If you watched the Pebble presentation at CES, they demonstrated the accelerometer-triggered backlight. It’s nice, but it doesn’t work super well by tapping (tapping lightly doesn’t quite always do the trick), but if you flick your wrist it turns on. Which means it turns on when my left hand does anything quickly. Not a problem, but it is something I wish I could turn on or off. Other semi-important things the Pebble is missing includes the lack of a battery level display. I think if it runs out of juice, it just stops working. Having the Pebble for 3 days (after a full charge) I didn’t get to see this.

The current UI design for the music player just doesn’t work. It takes way too many presses (on those hard buttons) to get to the music app. But in the music app you can’t tell time! Actually it takes just as much work to switch back to the watchface. Ugh. And personally I prefer a volume control dial on the watch more than forward/backward, but oh well. It’s all software, so something hopefully can be fixed (or maybe more like, changed) in the future.

I won’t cover anything about iOS on the pebble, because I read it works entirely differently than Android. The Android Pebble app lets you feed some basic notification to the watch, like phone calls, texts, calendar updates. It uses the accessibility service hook to grab the texts from some app updates, like FB, Google Talk and Voice, FB, default email app, and WhatsApp. It requires authentication to use Gmail, which means you have to give it your password. Which is more than what is comfortable for me. Plus I use 2-step so that means extra-extra work. Thankfully someone wrote a Tasker-based plugin/app hybrid that simply repeat the “pipe accessibility updates to pebble” feature that the Pebble app does, but for all your apps, and I found that works a lot better since you can use it to pipe any app’s update with an easy scroll list of checkboxes. The downside is that unless you fine-tune the notification traps, you might not get all the updates you want, and you can’t fine tune anything with this 3rd party app alone. For example, I use TweakDeck, and it sends a update when it tries to send a tweet; this means sometimes it notifies the Pebble when I don’t want it to. But it’s all I can do right now, versus getting no updates from TweakDeck at all. I suppose the development work on Pebble’s part is to write that bit of the notification trap code to ignore certain notifications for that specific app.
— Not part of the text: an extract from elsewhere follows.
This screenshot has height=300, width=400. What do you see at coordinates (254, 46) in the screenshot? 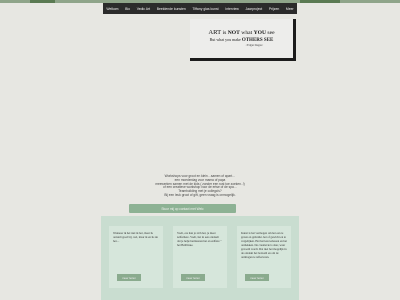
I see `quote-attribution: ~Edgar Degas~` at bounding box center [254, 46].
It’s something you can do with the full-blown version of Tasker, DIY, if you write that bit of the code to go with the Pebble plugin for Tasker.
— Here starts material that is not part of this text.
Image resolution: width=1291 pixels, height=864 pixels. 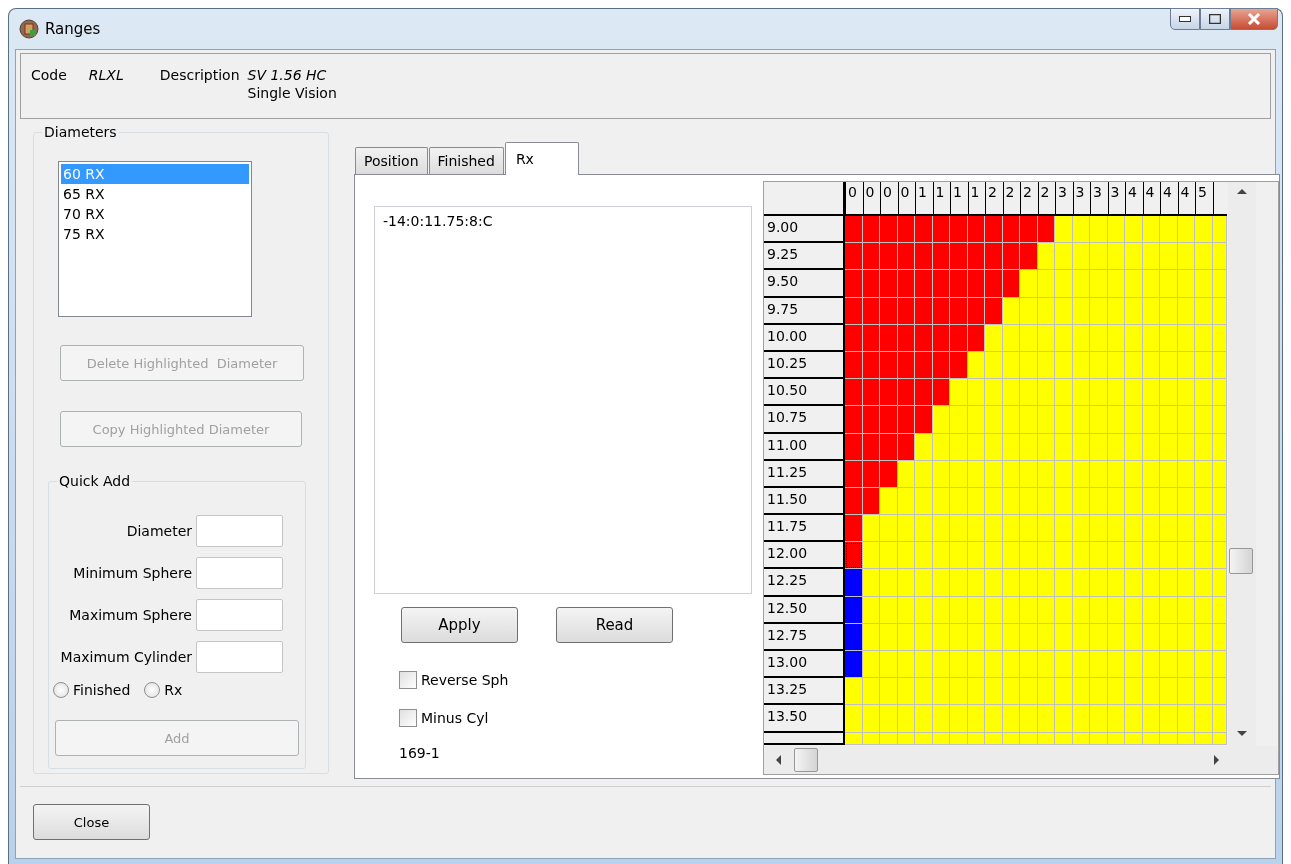 I want to click on row-header: 11.50, so click(x=804, y=502).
I remember my Casio LCD watch I wore as a kid…I had that thing for like 6 years on one battery! It was probably also almost $100 (adjusted for inflation). (And no, it was not a calculator watch…I was not that nerdy.) So I guess that is not unreasonable to expect of the Pebble, especially since all we’ve considered is its basic functionality as a watch, and maybe how it can vibrate to remind you of a incoming text or phone call. The true promise of a Pebble is its extensive SDK crap that they haven’t delivered fully. It has the hardware to replace a Fuel Band or Fibit, it can even do other things unimaginable yet. Well the SDK is not out yet, so this is all just invisible gravy. If you’re interested in a Pebble, consider preordering, because the current pebble is just a watch. A watch that can notify you of your phone’s doing, sure, at the expense of your phone’s bluetooth power draw, but it’s still just a watch.